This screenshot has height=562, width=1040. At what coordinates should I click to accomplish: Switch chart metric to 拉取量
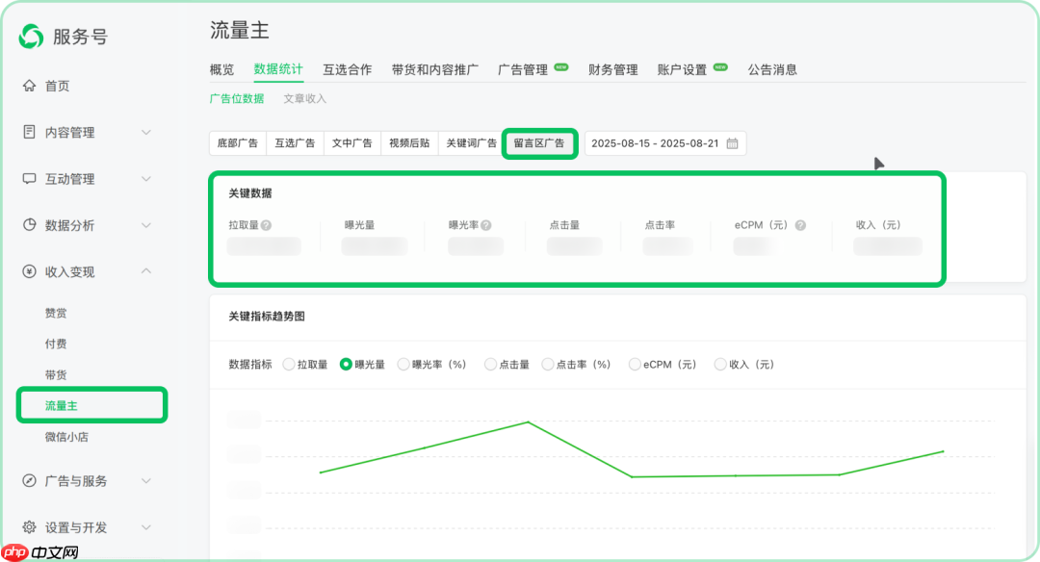pos(289,364)
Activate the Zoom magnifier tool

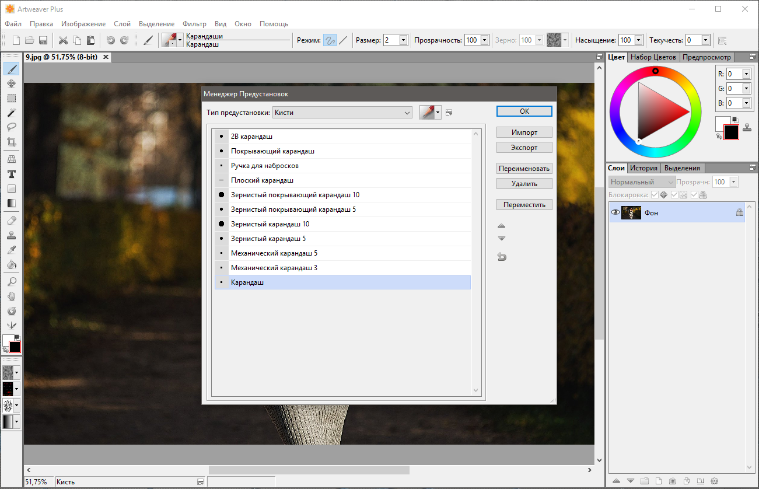(x=11, y=281)
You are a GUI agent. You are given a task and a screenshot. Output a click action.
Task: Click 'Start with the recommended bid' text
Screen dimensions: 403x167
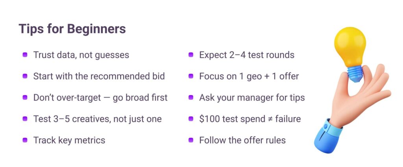pos(99,76)
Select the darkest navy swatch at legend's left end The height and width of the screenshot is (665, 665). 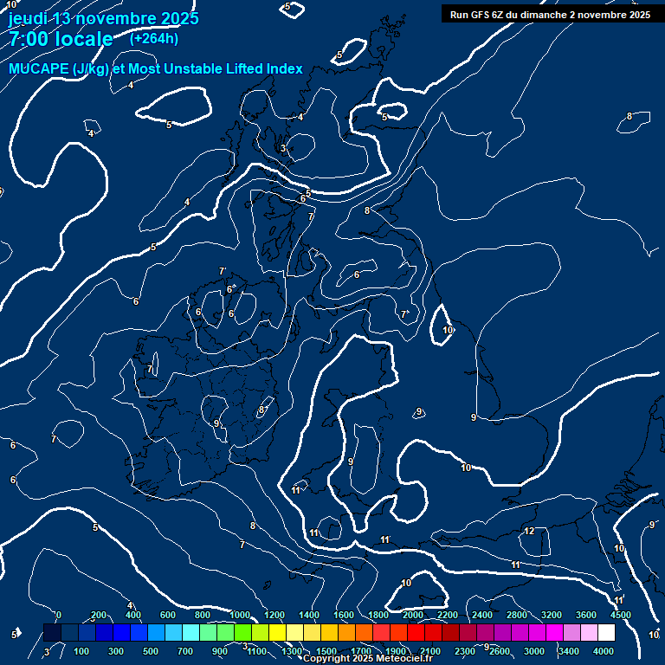[52, 633]
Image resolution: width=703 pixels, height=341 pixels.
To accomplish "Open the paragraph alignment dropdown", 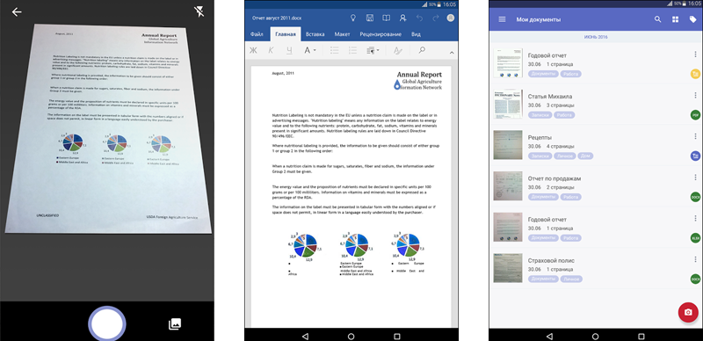I will pyautogui.click(x=373, y=51).
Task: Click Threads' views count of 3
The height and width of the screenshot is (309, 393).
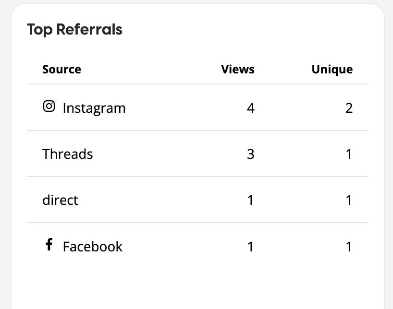Action: (x=250, y=154)
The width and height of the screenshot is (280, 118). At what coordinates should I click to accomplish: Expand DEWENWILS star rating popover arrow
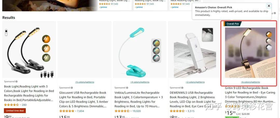[186, 111]
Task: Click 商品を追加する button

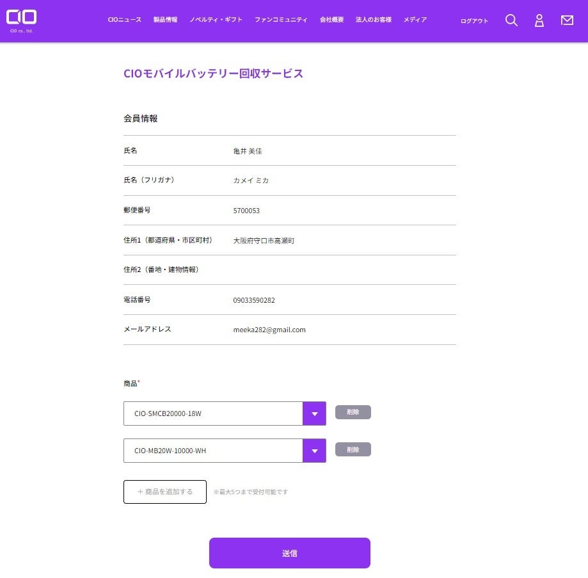Action: tap(165, 492)
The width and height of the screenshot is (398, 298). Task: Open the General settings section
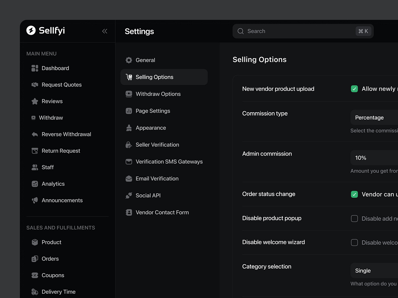pos(145,60)
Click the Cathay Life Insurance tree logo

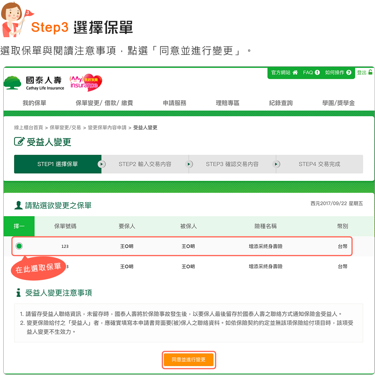13,83
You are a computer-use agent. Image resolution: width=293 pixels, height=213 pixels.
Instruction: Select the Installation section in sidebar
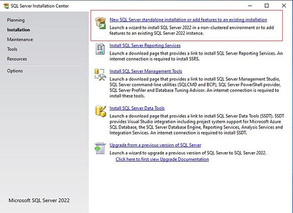point(18,30)
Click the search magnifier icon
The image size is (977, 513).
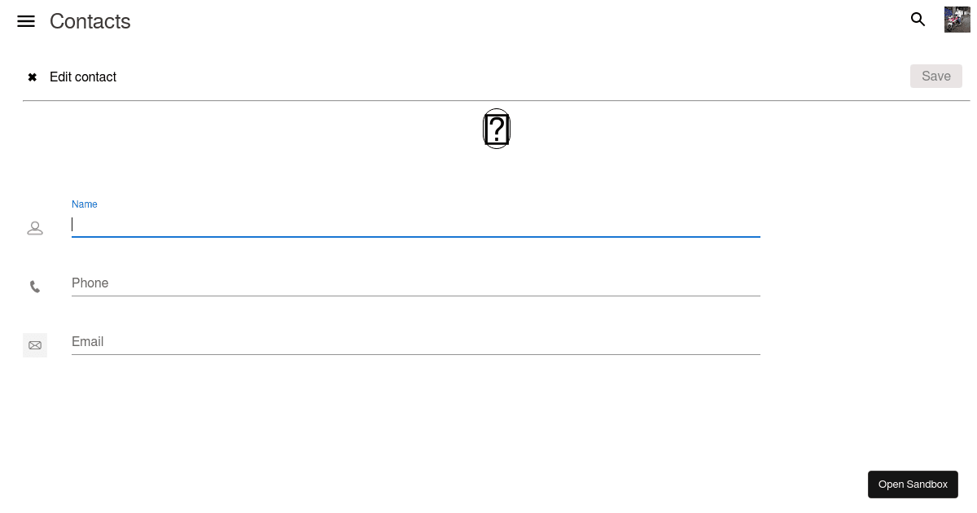[918, 19]
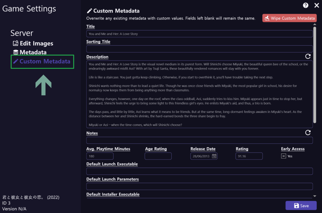This screenshot has height=213, width=322.
Task: Switch to the Metadata section
Action: (33, 53)
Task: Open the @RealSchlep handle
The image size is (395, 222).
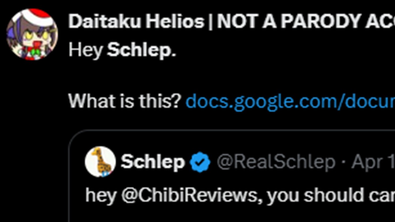Action: (276, 162)
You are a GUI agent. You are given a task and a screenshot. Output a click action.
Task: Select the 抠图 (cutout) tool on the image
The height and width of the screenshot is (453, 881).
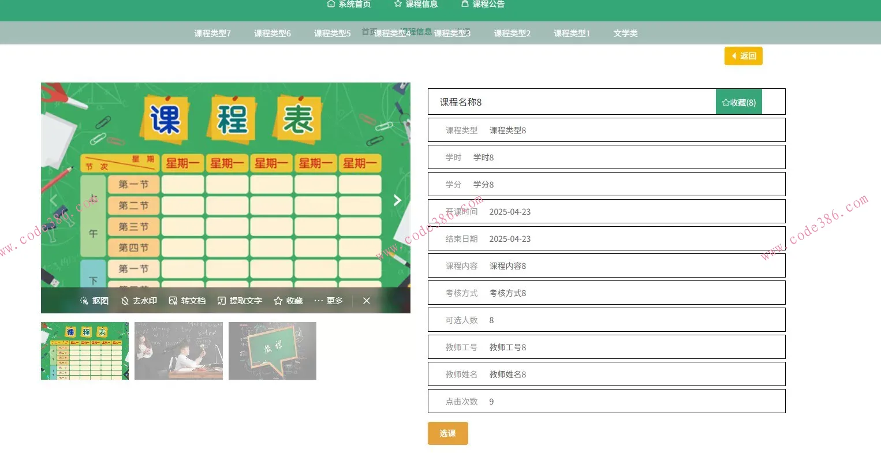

■ ■ ■ ■

## Problem requirements
Copying starts at the line containing "Click the search magnifier icon" and ends at the last line of the material above; repeat only those lines exactly and omit the pictures.

## Answer box
Click the search magnifier icon
The image size is (977, 513).
[918, 19]
This screenshot has height=213, width=322.
Task: Switch to the Metadata section
Action: (33, 53)
Task: Open the @RealSchlep handle
The image size is (395, 222).
Action: (276, 162)
You are a GUI agent. You are given a task and a screenshot. Output a click action.
Task: Select the 抠图 (cutout) tool on the image
The height and width of the screenshot is (453, 881).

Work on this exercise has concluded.